### Exercise goal:
Down to the last line, repeat the entries exactly and drop any image.

(Pixel coordinate grounding data)
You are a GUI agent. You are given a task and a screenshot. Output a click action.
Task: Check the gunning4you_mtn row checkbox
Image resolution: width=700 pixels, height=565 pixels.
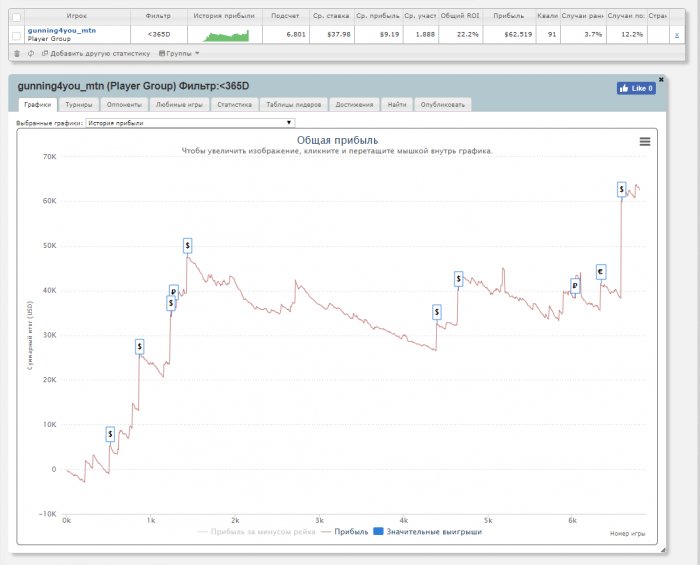(15, 35)
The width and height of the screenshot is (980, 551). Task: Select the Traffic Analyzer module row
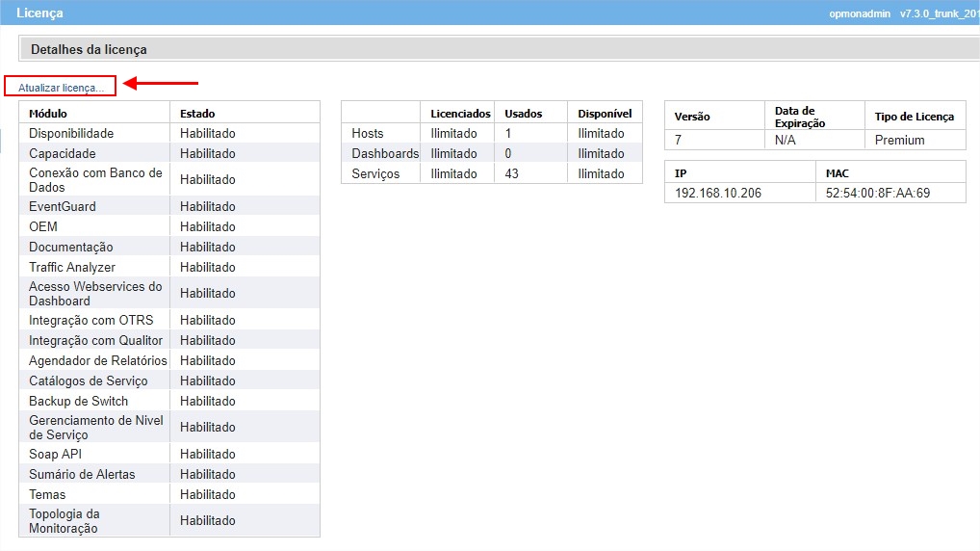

### Solution to this task:
You are a GUI agent. You are given a task and a screenshot. Output a click action.
Task: Check the gunning4you_mtn row checkbox
Image resolution: width=700 pixels, height=565 pixels.
(15, 35)
The width and height of the screenshot is (980, 551). Task: Select the Traffic Analyzer module row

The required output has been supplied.